For Eggers, this is not just a shame. He believes, damningly, that “it’ll make us far less interesting as a species”.
The Covid-19 pandemic, with its associated restrictions, has accelerated this negative trend and Eggers highlights online schooling, which has been carried out during lockdown.
“Even 10 years ago, teachers during a pandemic might have said, ‘read a chapter of this book each day, and let’s talk at the end of the week’. Now there is this never-severed digital tether, and children are on their screens eight to 10 hours a day… It works against a child’s sense of daily balance and diversity of experience. Even in terms of physical education, children in the USA are required to send their phys-ed teachers videos of them exercising. It’s loony.”
Despite his concerns, Eggers is still positive. Indeed, he is a firm believer in the over-riding good of humanity.
In addition to his own writing, Eggers is co-founder of 826 National, a network of youth writing and tutoring centres, as well as ScholarMatch, a non-profit organisation designed to connect students with resources, schools and donors to make college possible for those from low-income backgrounds.
He also runs McSweeney’s, a non-profit publishing company with a mission statement of championing “ambitious and inspired new writing” and challenging “conventional expectations about where it’s found, how it looks, and who participates”. A publishing house to help others, at this stage McSweeney’s appears to be a tonic for Eggers.
“I’ve been editing a lot of short essays lately by two groups – healthcare workers and citizens over 60. These are two platforms we started on the McSweeney’s website. Every day, we post a few short essays and, I have to say, hearing directly from so many people, most of them non-professional writers, has been a balm,” he said.

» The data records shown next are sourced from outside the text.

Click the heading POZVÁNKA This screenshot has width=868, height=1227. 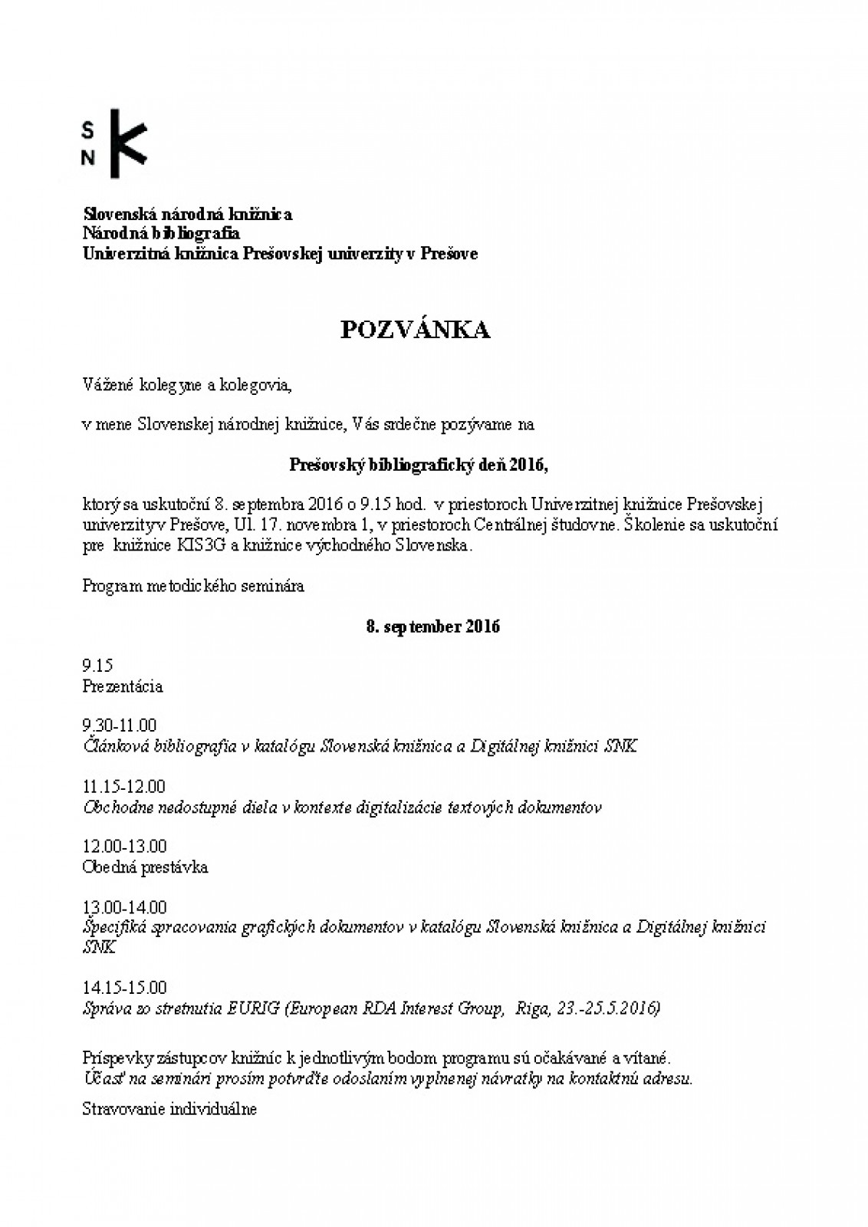(x=415, y=330)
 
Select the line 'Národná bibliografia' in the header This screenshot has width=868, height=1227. (x=161, y=233)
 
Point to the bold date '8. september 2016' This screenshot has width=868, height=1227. (x=433, y=627)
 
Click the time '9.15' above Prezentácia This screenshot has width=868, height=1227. (x=98, y=666)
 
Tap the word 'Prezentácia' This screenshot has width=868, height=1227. (x=123, y=686)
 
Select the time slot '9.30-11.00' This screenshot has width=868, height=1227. (x=119, y=725)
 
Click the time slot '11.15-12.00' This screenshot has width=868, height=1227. (x=123, y=787)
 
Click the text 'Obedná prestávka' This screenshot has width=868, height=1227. (x=145, y=867)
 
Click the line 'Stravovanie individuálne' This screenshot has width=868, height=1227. (x=169, y=1109)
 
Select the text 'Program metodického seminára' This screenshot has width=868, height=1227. (x=193, y=586)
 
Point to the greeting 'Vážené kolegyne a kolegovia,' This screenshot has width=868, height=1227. (x=187, y=385)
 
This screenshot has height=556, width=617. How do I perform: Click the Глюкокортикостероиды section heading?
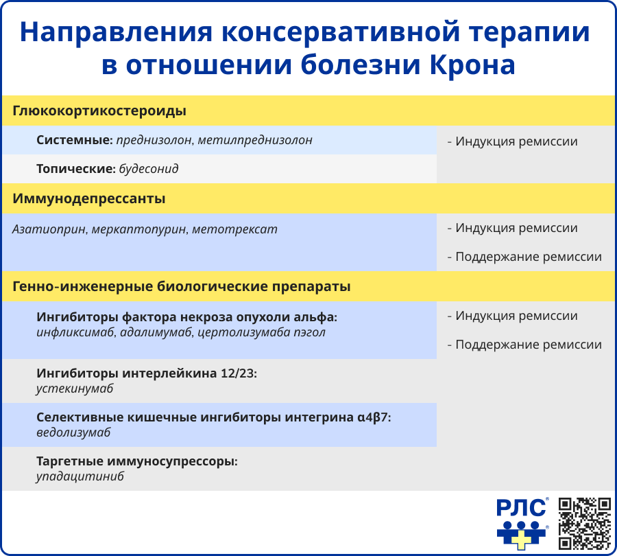coord(99,111)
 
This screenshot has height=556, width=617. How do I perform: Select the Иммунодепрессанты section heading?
coord(89,199)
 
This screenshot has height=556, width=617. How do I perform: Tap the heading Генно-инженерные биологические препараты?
coord(182,287)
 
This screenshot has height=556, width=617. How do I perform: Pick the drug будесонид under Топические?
coord(149,168)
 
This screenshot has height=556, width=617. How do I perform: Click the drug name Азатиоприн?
coord(49,229)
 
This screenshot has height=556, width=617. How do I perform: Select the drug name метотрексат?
coord(234,229)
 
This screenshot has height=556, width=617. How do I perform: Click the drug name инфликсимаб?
coord(75,333)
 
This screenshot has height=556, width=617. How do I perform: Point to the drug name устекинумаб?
coord(75,389)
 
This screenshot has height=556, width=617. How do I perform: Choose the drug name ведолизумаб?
coord(73,432)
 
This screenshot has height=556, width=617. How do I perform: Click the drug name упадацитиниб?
coord(80,476)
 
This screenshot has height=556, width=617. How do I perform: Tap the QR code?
coord(584,523)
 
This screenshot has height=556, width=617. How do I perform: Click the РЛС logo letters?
coord(522,508)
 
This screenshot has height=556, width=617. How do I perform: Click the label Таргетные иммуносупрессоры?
coord(137,461)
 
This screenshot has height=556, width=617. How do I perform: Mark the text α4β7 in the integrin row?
coord(374,417)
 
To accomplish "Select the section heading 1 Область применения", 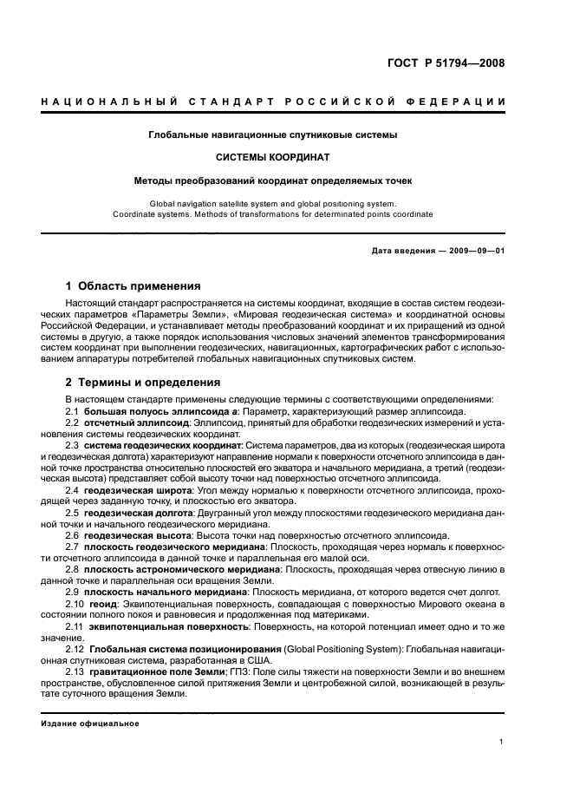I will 133,286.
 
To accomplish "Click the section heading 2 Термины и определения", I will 143,382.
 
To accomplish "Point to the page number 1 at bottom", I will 502,742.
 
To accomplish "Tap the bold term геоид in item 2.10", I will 101,603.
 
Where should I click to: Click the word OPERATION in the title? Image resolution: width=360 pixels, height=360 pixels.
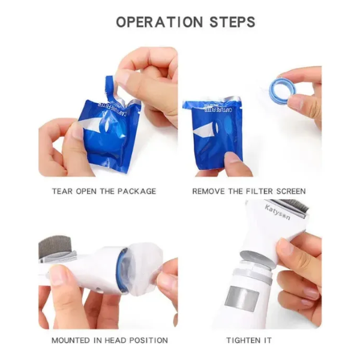(x=160, y=22)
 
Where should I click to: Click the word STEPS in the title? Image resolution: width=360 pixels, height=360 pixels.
(x=232, y=22)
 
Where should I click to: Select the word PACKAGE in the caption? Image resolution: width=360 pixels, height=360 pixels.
(x=137, y=191)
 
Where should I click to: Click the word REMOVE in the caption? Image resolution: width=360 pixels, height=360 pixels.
(x=208, y=191)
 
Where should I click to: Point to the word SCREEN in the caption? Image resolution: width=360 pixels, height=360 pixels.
(x=291, y=191)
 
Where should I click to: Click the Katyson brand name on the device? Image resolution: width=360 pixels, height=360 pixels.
(x=277, y=212)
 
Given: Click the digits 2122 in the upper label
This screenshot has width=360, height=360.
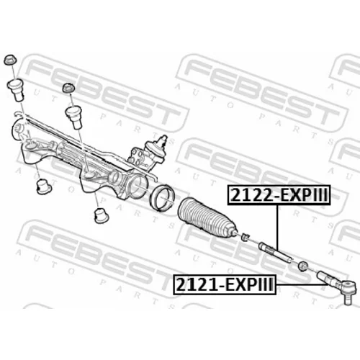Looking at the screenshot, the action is (252, 195).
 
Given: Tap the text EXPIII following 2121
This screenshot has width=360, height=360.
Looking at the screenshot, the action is (250, 284).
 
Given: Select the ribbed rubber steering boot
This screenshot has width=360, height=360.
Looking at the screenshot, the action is (207, 217).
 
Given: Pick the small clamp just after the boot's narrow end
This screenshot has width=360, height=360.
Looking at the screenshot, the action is (245, 236).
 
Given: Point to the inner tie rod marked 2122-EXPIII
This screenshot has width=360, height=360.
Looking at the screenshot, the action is (276, 253).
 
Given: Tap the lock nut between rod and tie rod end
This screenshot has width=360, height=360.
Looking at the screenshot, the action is (303, 266).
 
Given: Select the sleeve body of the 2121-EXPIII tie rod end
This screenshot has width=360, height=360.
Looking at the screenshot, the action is (325, 278).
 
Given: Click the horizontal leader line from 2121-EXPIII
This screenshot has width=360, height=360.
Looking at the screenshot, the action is (302, 284).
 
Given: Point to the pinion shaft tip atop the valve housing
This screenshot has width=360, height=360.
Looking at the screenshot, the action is (164, 138).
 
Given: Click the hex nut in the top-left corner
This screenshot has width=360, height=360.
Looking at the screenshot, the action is (10, 60).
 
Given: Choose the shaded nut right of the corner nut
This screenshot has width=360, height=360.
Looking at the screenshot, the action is (68, 89).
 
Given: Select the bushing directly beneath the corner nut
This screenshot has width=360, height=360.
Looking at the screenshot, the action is (16, 90).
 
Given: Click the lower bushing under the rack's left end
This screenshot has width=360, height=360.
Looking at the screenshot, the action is (43, 186).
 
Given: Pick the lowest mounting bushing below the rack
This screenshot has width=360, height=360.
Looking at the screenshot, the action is (101, 215).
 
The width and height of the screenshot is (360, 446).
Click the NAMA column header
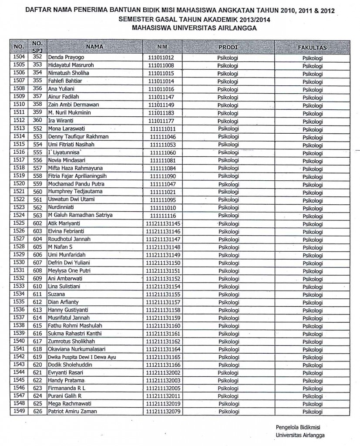tap(94, 46)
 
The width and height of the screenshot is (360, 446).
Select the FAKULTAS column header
tap(313, 47)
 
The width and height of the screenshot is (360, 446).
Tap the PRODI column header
tap(228, 46)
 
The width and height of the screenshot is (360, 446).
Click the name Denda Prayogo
tap(66, 57)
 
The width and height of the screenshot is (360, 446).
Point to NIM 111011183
tap(161, 113)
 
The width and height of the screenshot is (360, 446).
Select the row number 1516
tap(19, 152)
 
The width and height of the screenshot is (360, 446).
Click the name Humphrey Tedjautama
tap(72, 192)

“People are so good. When you take time to listen to them they are gorgeous and brave.”
He jokes that this positivity is at odds with the cynical take of the rest of the interview – and, perhaps, with the works he is most widely known for – but for Eggers, all is not ultimately lost.
“The truth is that I think we still have options,” he said. “We can, for the time being, make choices that give us more control and balance in our lives. We just need the will to make those choices. The will is everything.”